Public sector - understanding equality data collection: main report

This research describes and explores the range of equality and socio-economic disadvantage data collected by public sector organisations. Findings offer insights into what works best in terms of collecting, utilising and safeguarding robust data, highlighting major barriers to its collection or use.

4 What equality data are collected?

4.1 This section discusses the equality data that are collected. It is based on information derived from the examination and exploration of 55 separate data collections (see Annex 2), using the research tools set out in Annexes 3 to 5.[30]

4.2 It is important to note that participants in the research emphasised that when their organisation was considering what data to collect, this was done with reference to the Data Protection Act 2018. Thus, equality data collection was undertaken for 'explicit purposes' and limited to 'only what is necessary' for business purposes. Participants also stressed the importance of being clear from the outset how the equality data collected would be used.


It is not sufficient justification that something is 'interesting to know'. It has to be something which is required for the delivery of a service.

We don't feel we should be asking for more - the information needs to be relevant, and needs to meet DPA requirements.

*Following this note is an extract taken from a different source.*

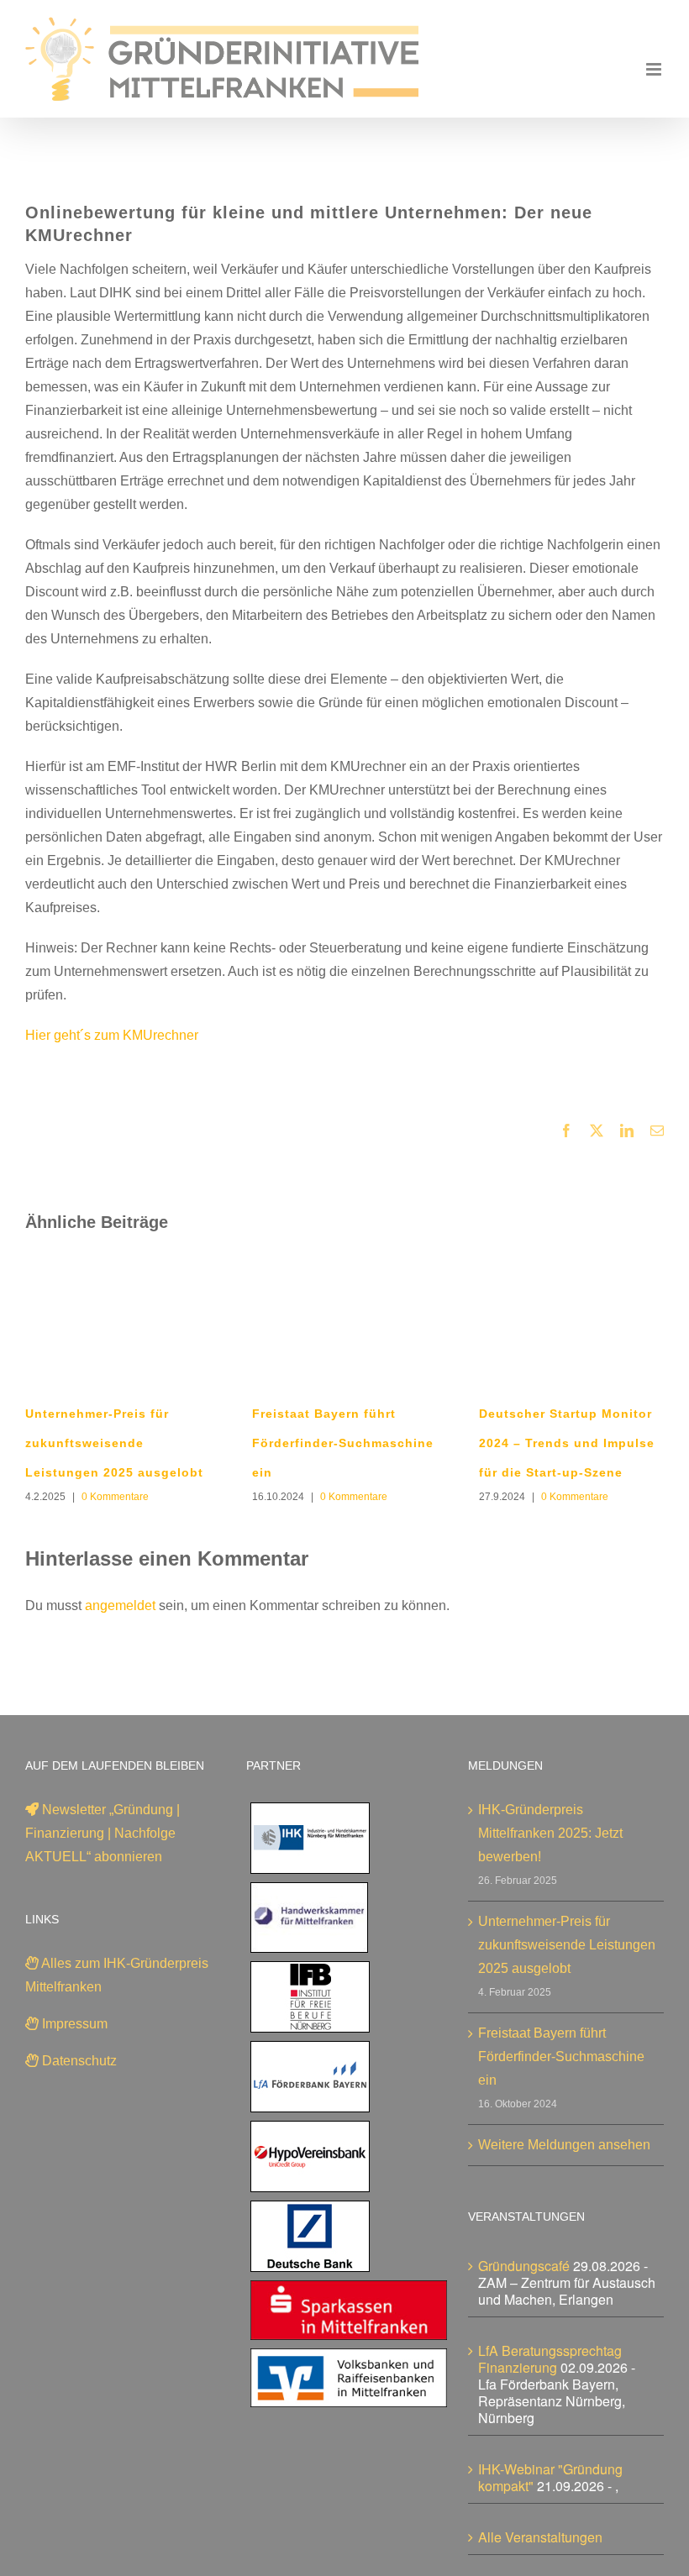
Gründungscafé (524, 2265)
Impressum (73, 2024)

Collection of information about protected characteristics

4.3 Table 4.1 below shows the extent to which each of the (9) protected characteristics were collected in each of the 55 collections which this study considered. It can be seen that:

  • Age and Sex were collected in almost every case
  • Race and Disability were collected in a large majority of cases
  • Religion and belief and Sexual orientation were collected in a substantial minority of cases (more than a third but less than a half); Marriage and civil partnership, and Gender reassignment were collected in around one-quarter of cases
  • Pregnancy and maternity was collected in a small minority of cases (7).
Table 4.1 - Number of data collections containing each protected characteristic
Protected characteristic n
Age 53
Religion and belief 22
Race 43
Disability 42
Sex 48
Sexual orientation 24
Pregnancy and maternity 7
Marriage and civil partnership 12
Gender reassignment 14

4.4 The following points should be noted with regard to the information in Table 4.1:

  • 'Marriage and civil partnership' is covered by the Public Sector Equality Duty (PSED) only in relation to unlawful discrimination in employment. Although this study did not consider workforce / employment data (see paragraph 3.2 above), this protected characteristic was included in the current study for completeness.
  • In addition to the numbers reported in Table 4.1 above, interviewees explained that, in relation to some data collections, information on a particular protected characteristic might be collected if it were relevant, and recorded in narrative or open text fields on case management systems or within files associated with an individual's case. However, the organisation's data collection protocol did not require this information to be systematically collected (and recorded) in all cases. (As a result, these cases are not included in the counts presented in Table 4.1.)
  • In a few cases, public sector bodies sought information from organisations as well as individuals. In one case, for example, where both individuals and organisations were able to apply for grants, organisations were asked how many staff, board members, volunteers, etc. had a certain equality characteristic, with the options offered being the same as those offered to individual grant applicants. This point is returned to later in the report (see paragraph 7.18). Group level information was also sought in a few cases, for example, asking if anybody in a group of individuals had a disability.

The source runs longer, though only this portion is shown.